Cuando los diarios personales inspiran ficción
Los diarios personales de escritores son contradictorios por definición. ¿Se los anota para cifrar ahí lo más secreto y hacer catársis o, por el contrario, están destinados desde un principio a ser leídos? André Gide solucionó el problema convirtiéndolos dedicadamente en parte de la obra. Entre nosotros, Ricardo Piglia puso los últimos esfuerzos en rearmar sus muchas libretas para darle forma al pulso informe del tiempo. Es seguro que la reciente edición en inglés de Patricia Highsmith: Her Diaries and Notebooks (1941-1995) permitirá conocer de primera mano a una de las escritoras reclusas más intrigantes del siglo pasado: en sus más de mil páginas –dice la crítica– hay mucho que explica la singularidad de esas tramas de suspenso con personajes sin introspección, como el psicópata Tom Ripley. Al parecer los personajes son más veladura que reflejo: si algo no le faltaba a Highsmith era analizar su vida de manera entomológica y preguntarse descarnadamente sobre todo lo que la distanciaba del mundo.
Los diarios prometen revelaciones, pero importa más que en ellos, lo quieran o no, los escribas se vuelven en cierto modo personajes. Thomas Mann (1875-1955) también dejó a su muerte una multitud de páginas personales, que empezaron a darse a conocer a partir de los años setenta. Mann era un autor consagrado desde comienzos del siglo XX (publicó Los Buddenbrook a los 26) y se transformaría, ya Premio Nobel, en exiliado del régimen nazi en 1933. Fue un monumento en vida, la contraseña de una cultura. Los diarios podrían haber originado en aquel momento largas disputas, porque en ellos desliza intereses homosexuales que resquebrajaron la estampa de Mann como estandarte de pater familias prolífico en hijos. Ocurrió lo contrario: sus contradicciones lo volvieron más complejo y, por lo tanto, interesante.
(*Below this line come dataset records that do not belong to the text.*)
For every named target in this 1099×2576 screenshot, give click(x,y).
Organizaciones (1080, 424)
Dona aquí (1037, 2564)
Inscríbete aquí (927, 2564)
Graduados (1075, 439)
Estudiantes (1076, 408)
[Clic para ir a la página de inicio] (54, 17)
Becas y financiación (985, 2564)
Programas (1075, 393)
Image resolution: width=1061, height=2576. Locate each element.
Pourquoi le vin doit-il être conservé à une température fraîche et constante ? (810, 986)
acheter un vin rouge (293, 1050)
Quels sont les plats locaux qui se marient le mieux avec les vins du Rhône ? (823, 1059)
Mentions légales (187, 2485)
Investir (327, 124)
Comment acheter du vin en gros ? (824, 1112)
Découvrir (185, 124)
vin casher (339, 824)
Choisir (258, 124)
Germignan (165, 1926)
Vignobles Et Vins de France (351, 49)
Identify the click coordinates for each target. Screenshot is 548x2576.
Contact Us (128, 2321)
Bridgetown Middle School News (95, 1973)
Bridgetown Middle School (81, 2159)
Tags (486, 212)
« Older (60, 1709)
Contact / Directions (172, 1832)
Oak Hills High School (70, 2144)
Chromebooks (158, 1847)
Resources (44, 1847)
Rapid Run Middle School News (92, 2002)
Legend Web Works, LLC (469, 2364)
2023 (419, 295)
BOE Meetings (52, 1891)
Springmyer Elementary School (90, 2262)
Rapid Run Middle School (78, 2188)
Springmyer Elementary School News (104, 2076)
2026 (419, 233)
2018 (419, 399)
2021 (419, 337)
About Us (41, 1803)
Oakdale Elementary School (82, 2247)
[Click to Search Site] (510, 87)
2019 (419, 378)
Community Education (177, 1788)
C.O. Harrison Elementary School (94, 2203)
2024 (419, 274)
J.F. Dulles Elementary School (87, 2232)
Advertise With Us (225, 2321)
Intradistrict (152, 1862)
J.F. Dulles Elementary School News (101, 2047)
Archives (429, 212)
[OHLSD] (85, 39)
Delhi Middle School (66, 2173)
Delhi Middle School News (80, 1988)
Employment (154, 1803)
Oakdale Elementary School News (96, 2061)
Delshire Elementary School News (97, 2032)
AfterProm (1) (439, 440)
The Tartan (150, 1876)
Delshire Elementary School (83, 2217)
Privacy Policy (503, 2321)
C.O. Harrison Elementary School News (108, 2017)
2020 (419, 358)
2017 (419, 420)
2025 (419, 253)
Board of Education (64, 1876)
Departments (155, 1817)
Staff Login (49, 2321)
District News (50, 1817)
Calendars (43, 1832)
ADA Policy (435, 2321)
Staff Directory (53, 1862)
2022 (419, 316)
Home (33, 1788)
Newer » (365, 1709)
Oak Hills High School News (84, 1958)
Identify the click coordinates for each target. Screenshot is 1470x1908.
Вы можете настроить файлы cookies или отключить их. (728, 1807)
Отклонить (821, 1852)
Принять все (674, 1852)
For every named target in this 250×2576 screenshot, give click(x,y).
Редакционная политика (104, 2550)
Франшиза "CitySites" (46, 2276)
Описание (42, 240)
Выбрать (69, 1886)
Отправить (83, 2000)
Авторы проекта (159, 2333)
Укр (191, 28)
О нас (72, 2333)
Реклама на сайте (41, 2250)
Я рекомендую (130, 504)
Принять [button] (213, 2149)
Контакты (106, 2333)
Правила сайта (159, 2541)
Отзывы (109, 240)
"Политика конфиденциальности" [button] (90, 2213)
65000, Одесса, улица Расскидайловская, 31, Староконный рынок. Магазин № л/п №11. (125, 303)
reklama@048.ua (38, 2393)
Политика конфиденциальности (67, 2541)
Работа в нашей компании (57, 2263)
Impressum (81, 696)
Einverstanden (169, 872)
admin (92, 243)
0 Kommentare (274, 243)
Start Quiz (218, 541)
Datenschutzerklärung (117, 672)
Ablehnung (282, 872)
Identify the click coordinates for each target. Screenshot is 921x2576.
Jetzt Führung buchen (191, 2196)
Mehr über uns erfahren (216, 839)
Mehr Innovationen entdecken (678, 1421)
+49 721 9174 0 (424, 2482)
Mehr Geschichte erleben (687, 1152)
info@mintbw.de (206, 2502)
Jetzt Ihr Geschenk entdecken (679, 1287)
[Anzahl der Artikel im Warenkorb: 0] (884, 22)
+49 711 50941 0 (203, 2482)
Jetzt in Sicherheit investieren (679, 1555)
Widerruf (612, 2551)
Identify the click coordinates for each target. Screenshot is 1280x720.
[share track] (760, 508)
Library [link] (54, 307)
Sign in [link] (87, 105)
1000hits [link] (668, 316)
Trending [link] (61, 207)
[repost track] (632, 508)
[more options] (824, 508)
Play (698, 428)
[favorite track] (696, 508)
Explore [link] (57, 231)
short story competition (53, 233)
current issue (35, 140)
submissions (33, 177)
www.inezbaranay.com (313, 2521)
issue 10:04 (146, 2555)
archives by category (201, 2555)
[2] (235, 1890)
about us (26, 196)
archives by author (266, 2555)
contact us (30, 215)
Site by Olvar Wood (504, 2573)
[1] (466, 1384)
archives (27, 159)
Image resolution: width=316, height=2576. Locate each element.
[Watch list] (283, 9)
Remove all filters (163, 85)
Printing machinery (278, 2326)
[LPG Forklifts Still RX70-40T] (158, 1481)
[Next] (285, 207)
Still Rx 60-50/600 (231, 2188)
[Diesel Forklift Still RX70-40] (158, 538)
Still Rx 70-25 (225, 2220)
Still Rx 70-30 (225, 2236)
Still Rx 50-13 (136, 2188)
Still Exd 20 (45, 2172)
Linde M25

Al menos es lo que debe haber pensado Colm Tóibín, que se vale de esos diarios para The Magician. La novela del escritor irlandés plantea una amplia narración coreográfica sobre Mann, en la que aparecen no solo sus dramas íntimos, y sus idas y vueltas políticas. También, de manera inevitable, la red omnipresente de sus relaciones familiares en las que –como se veía ya en una serie alemana que se centraba en el clan Mann– boyaban toda clase de pulsiones, incluido cierto coqueteo con el incesto (Mann se muestra atraído por su hijo Klaus, como prueban los diarios). Para medir todo el alcance de The Magician habrá sin embargo que esperar: todavía no apareció en castellano.
Mientras tanto se puede volver por un instante al otro libro que Tóibín le dedicó a un escritor. The Master. Retrato del novelista adulto (2004) se centra en Henry James, otro autor socialmente activo que a la vez agradecía la vida retirada. Norteamericano devenido inglés, productivo a más no poder, James escribió páginas personales, pero sobre todos magníficos Notebooks (los dietarios en que consignaba ideas de narraciones) y una amplia correspondencia, que Tóibín cita con amplitud. Contó también con una ventaja suplementaria: el autor de Las alas de la paloma fue objeto de una de las biografías más minuciosas alguna vez escritas. La firmada por Leon Edel (varios tomos, condensados luego en uno ingente) donde “la oscura herida” de la que habló una vez James alcanza un magnífico estatus de enigma (¿se refería a un accidente durante un incendio en su adolescencia o, como sugería Hemingway, a su sensibilidad sexual?).
Las vidas de algunos autores –y sus notas personales– son con el tiempo patrimonio de todos. El mismo año que salió The Master, David Lodge le dedicó a James ¡El autor, el autor!, un divertido retrato del artista como genio sin éxito. En la Inglaterra victoriana, HJ decide que ya tiene bastante de reconocimiento: también necesita fortuna en metálico. Para eso decide incursionar en el teatro. Fracasa de manera estrepitosa, pero más o menos contemporáneamente rechazó también un argumento para un cuento que, generoso, le regaló su amigo, el ilustrador de Punch, George Du Maurier. El propio Du Maurier escribiría Trilby sin mucha convicción: sería un éxito absoluto, el primer bestseller en términos modernos. De esos pasos de comedia –¿cual será el de Thomas Mann?, ¿se parecerá al de su Felix Krull?– también están hechos los días de estos extraños notables.